→ **What the task asks**
Using the listing below, retype only the lines from the line with "SEND (410, 2442)" through the end, both ends included, and exclude the pictures.

→ **Source records**
___

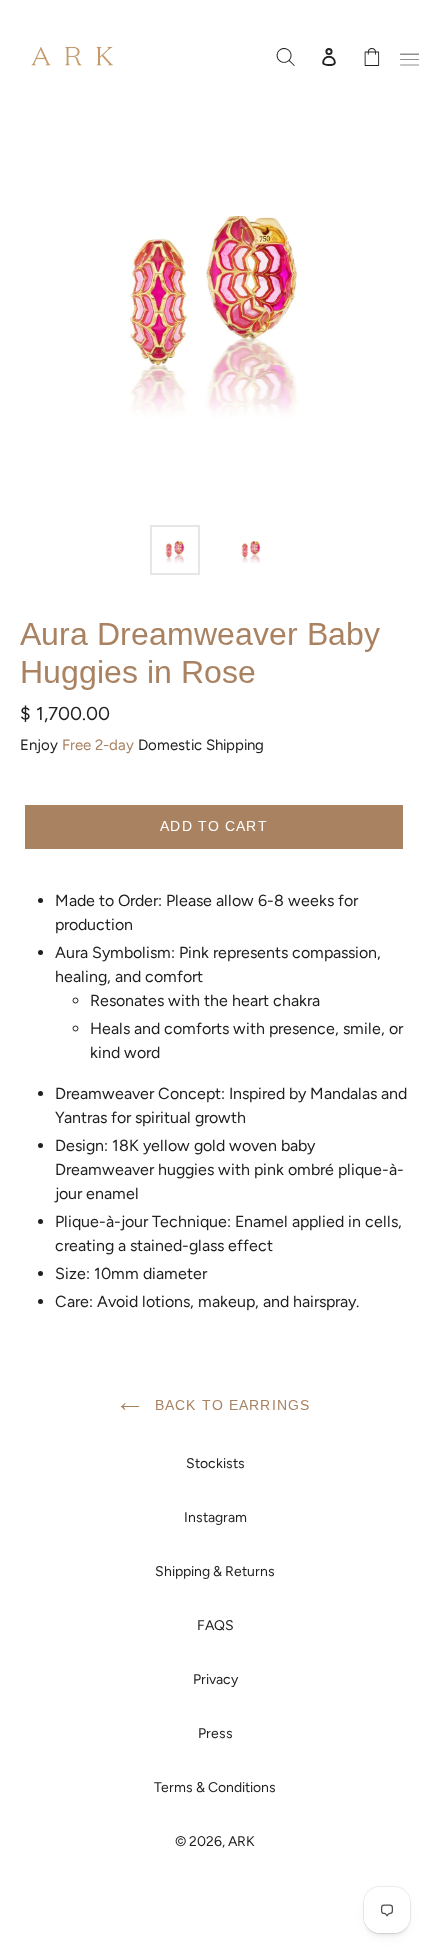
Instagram (215, 1517)
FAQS (215, 1625)
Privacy (215, 1679)
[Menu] (406, 56)
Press (215, 1733)
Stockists (215, 1463)
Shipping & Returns (215, 1571)
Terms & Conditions (215, 1787)
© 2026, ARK (215, 1841)
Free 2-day (98, 745)
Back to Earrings (230, 1405)
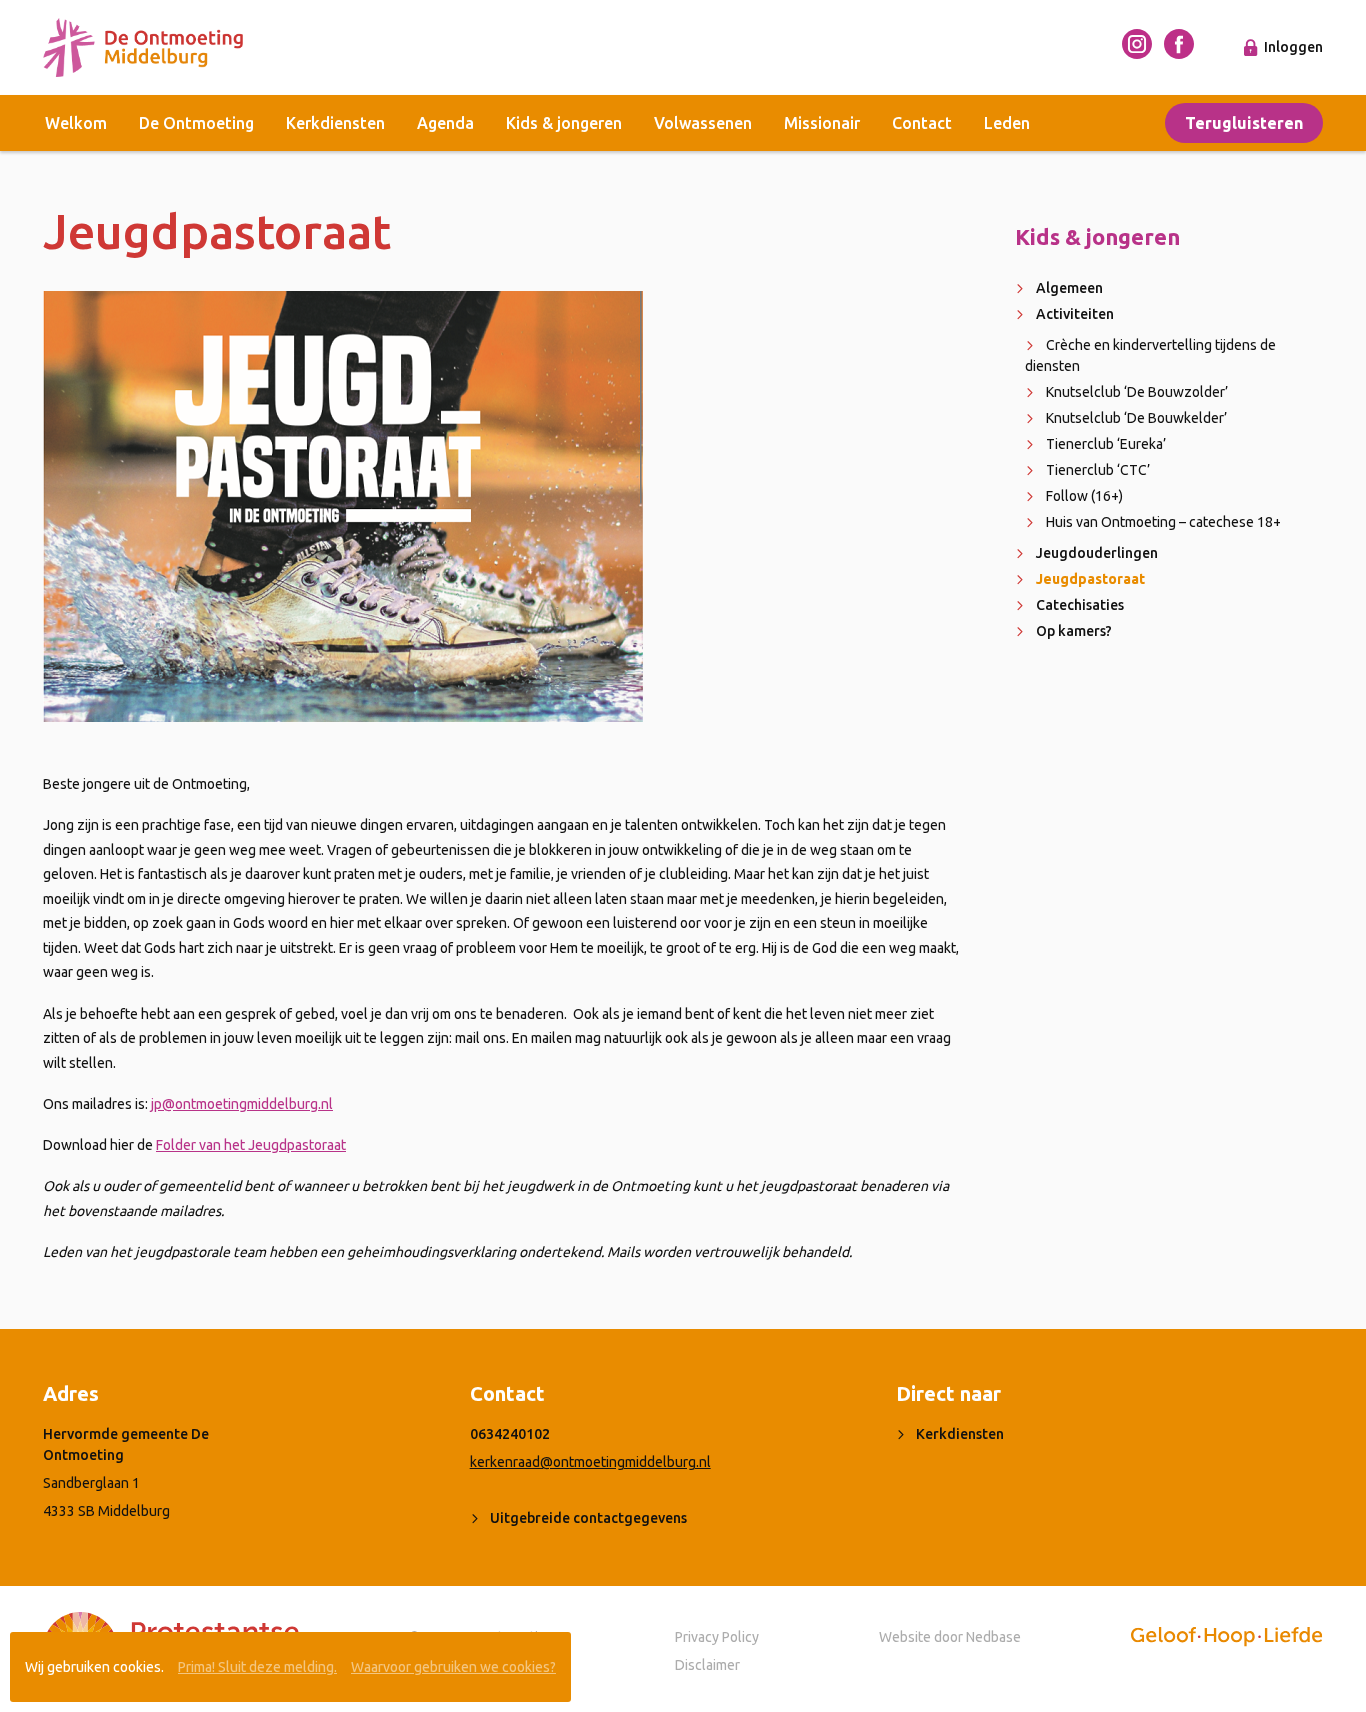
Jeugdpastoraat (1090, 579)
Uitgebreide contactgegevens (588, 1518)
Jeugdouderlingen (1097, 553)
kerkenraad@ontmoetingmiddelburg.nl (590, 1462)
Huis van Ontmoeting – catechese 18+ (1163, 522)
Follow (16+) (1084, 496)
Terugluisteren (1244, 123)
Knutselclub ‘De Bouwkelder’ (1136, 418)
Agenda (445, 123)
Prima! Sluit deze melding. (257, 1667)
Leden (1007, 123)
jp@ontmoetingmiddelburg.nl (242, 1104)
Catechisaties (1080, 605)
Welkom (76, 123)
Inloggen (1293, 47)
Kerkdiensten (335, 123)
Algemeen (1069, 288)
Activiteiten (1075, 314)
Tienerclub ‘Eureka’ (1106, 444)
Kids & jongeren (564, 123)
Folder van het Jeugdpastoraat (251, 1145)
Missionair (822, 123)
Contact (922, 123)
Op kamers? (1074, 631)
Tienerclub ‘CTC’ (1098, 470)
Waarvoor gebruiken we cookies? (453, 1667)
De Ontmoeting (196, 123)
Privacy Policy (717, 1637)
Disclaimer (707, 1665)
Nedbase (993, 1637)
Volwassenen (703, 123)
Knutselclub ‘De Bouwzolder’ (1137, 392)
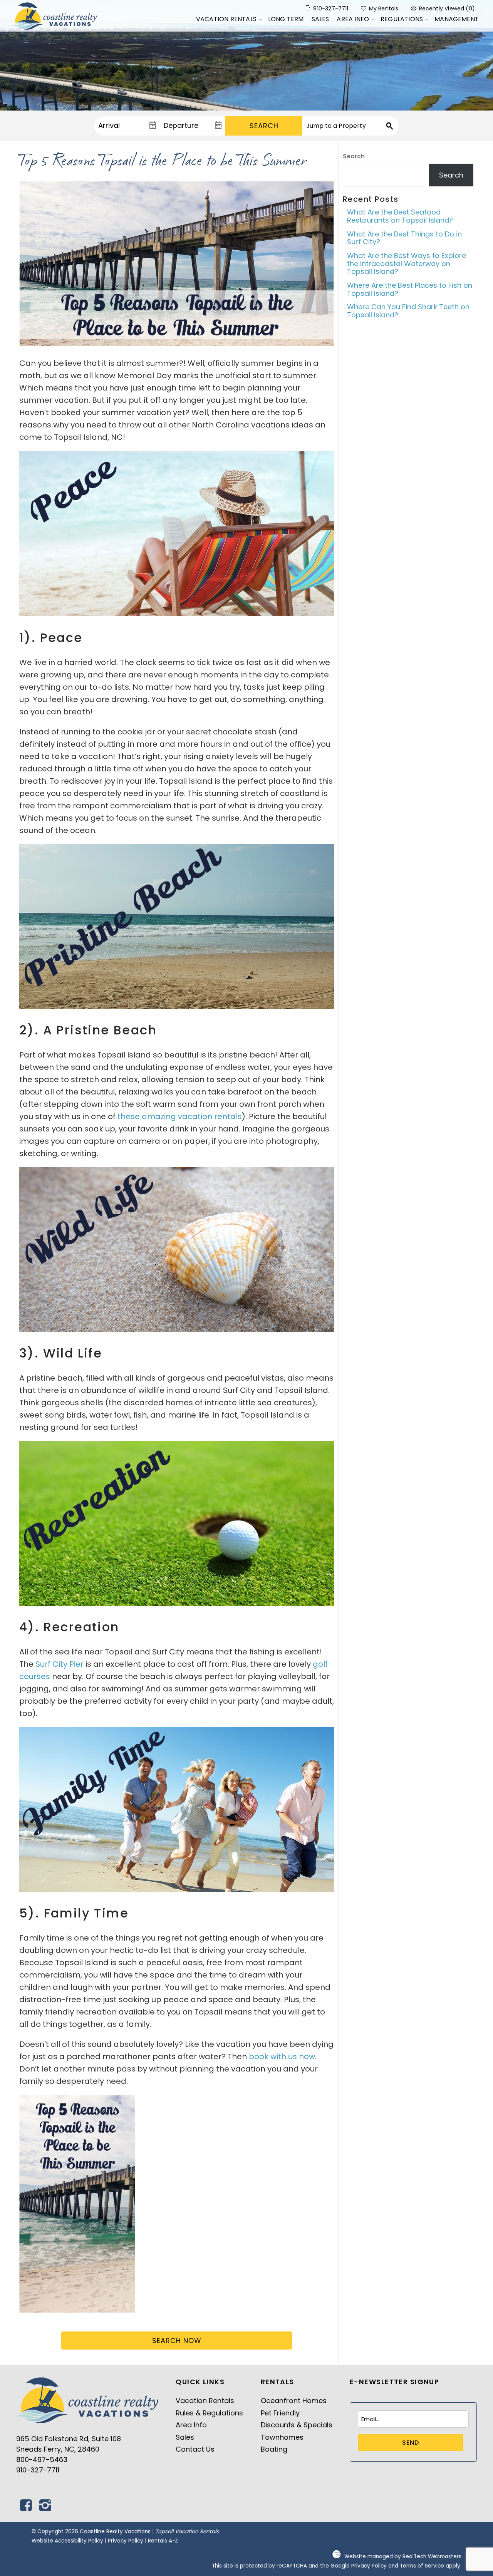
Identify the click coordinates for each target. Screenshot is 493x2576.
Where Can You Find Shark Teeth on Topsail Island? (408, 311)
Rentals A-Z (163, 2540)
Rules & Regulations (209, 2413)
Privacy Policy (125, 2540)
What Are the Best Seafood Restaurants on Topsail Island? (400, 216)
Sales (320, 19)
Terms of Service (422, 2565)
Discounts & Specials (296, 2425)
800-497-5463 (41, 2459)
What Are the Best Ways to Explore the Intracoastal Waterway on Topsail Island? (406, 263)
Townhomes (282, 2437)
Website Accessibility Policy (67, 2540)
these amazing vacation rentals (179, 1116)
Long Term (286, 19)
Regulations (402, 19)
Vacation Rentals (226, 19)
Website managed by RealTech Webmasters (402, 2556)
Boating (274, 2449)
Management (456, 19)
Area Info (353, 19)
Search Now (176, 2340)
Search (264, 126)
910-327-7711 (37, 2470)
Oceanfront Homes (294, 2400)
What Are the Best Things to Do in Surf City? (404, 238)
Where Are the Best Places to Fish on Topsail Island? (409, 289)
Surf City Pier (59, 1664)
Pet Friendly (280, 2413)
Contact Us (195, 2449)
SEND (410, 2442)
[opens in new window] (25, 2507)
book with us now (282, 2056)
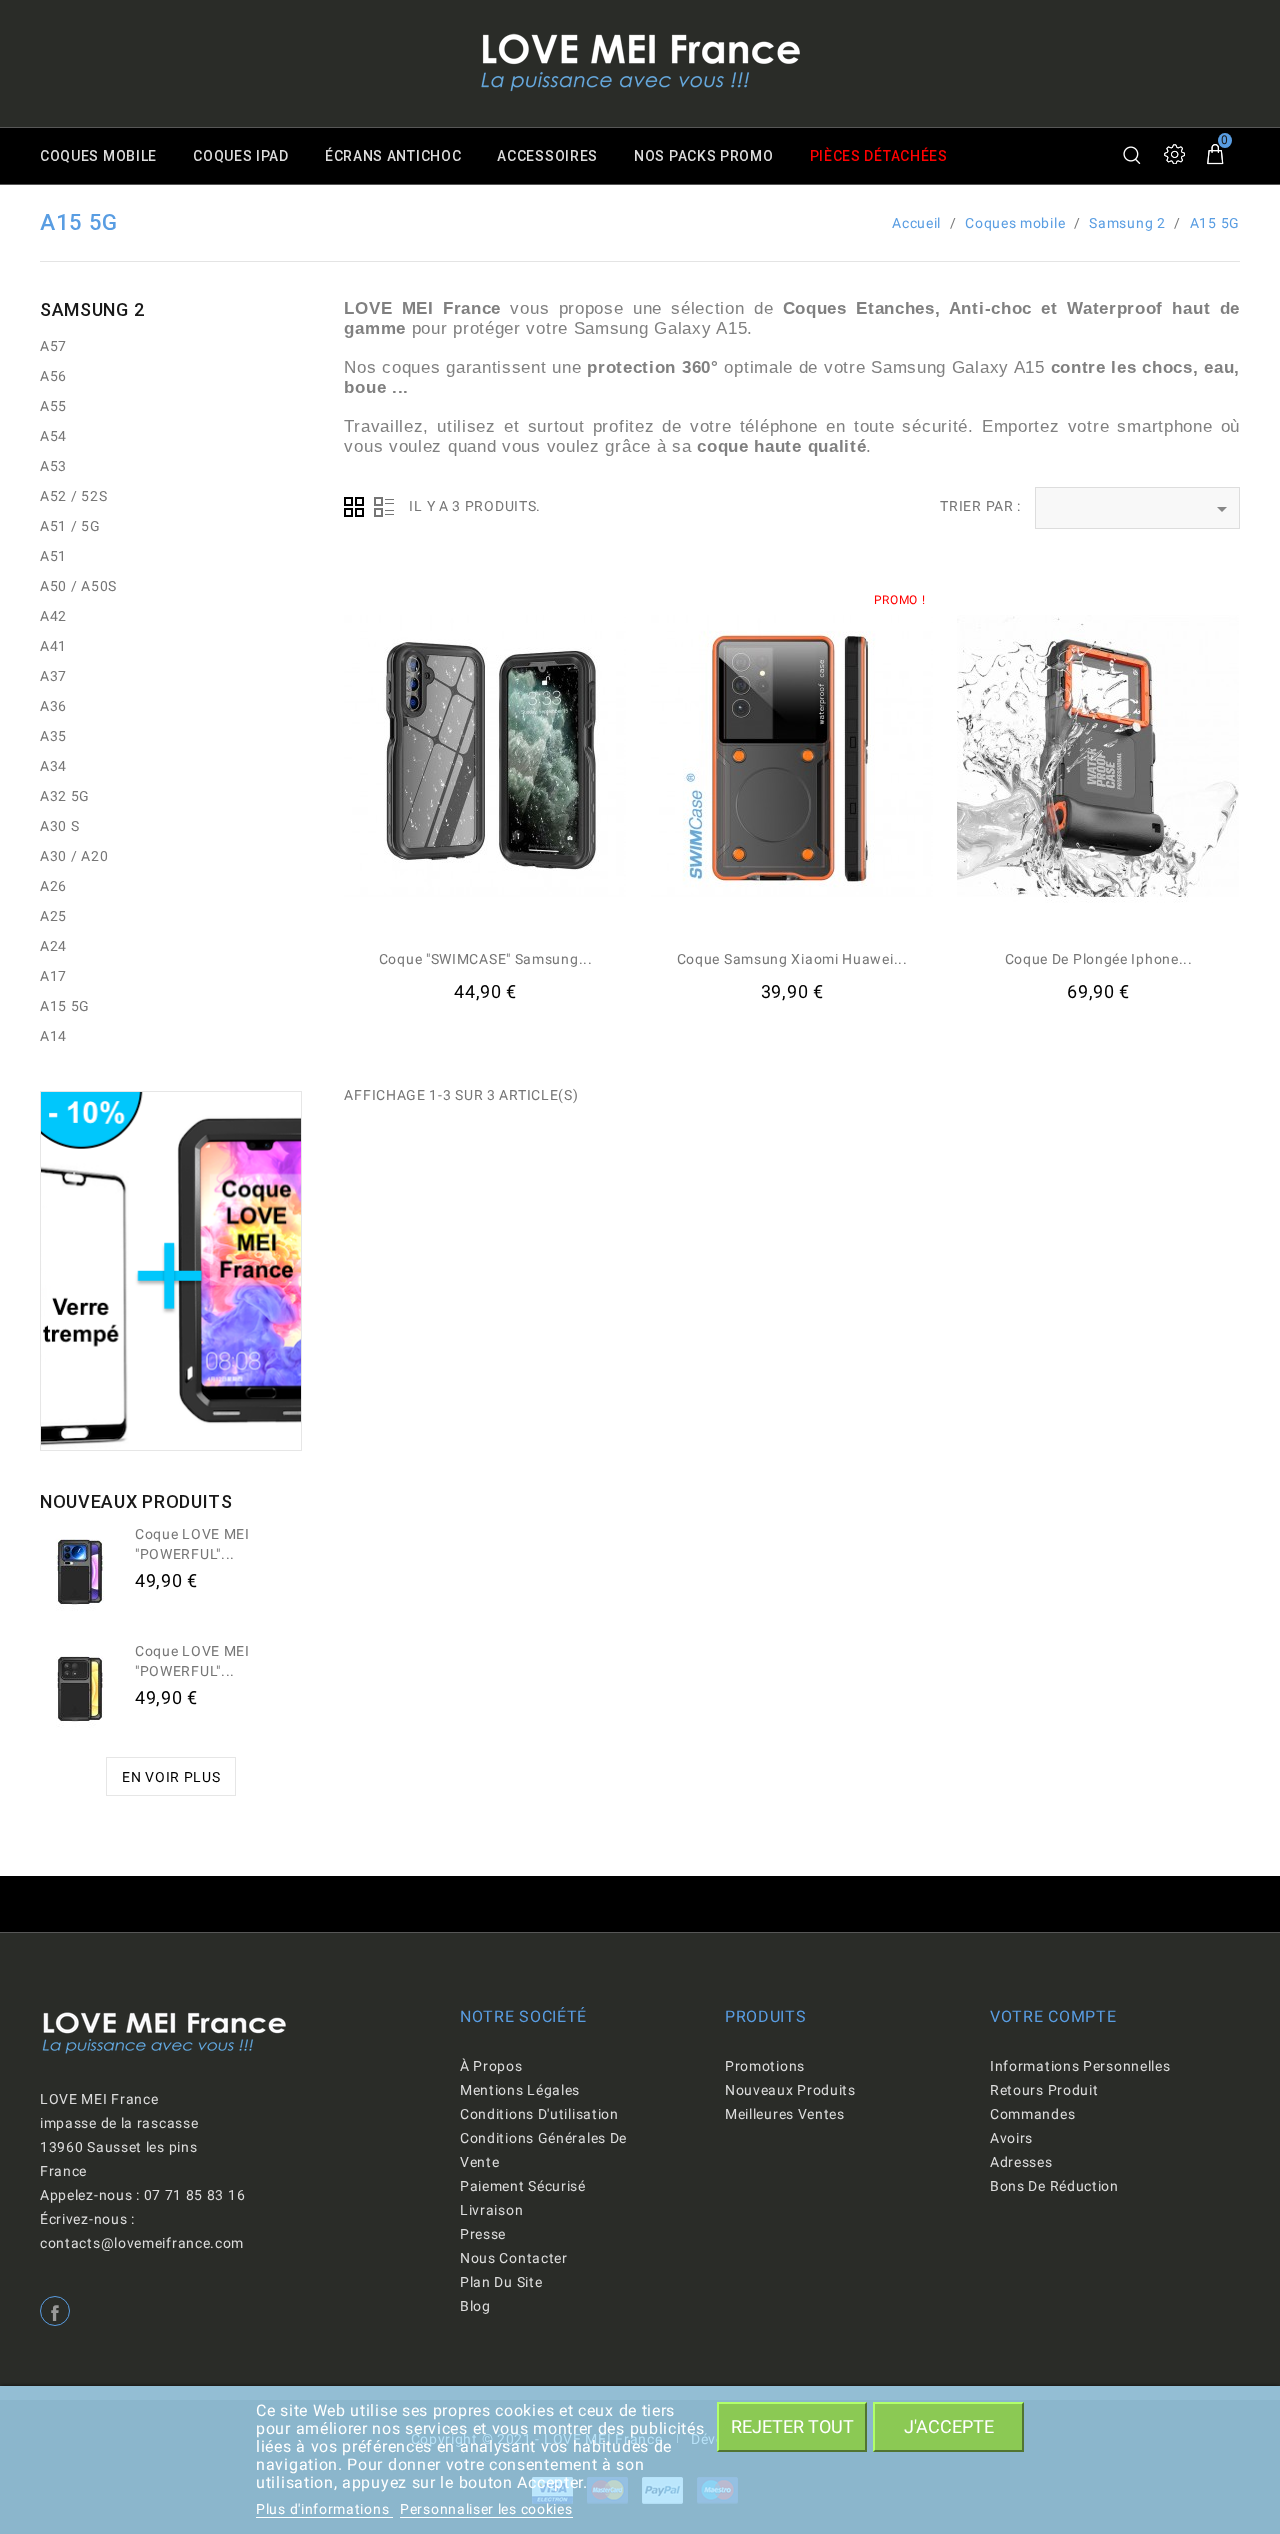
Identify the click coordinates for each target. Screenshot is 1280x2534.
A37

___

→ **Solution for this task**
SEND (410, 2442)
[opens in new window] (25, 2507)
book with us now (282, 2056)
Identify the click coordinates for each target. Screenshot is 1280x2534.
A37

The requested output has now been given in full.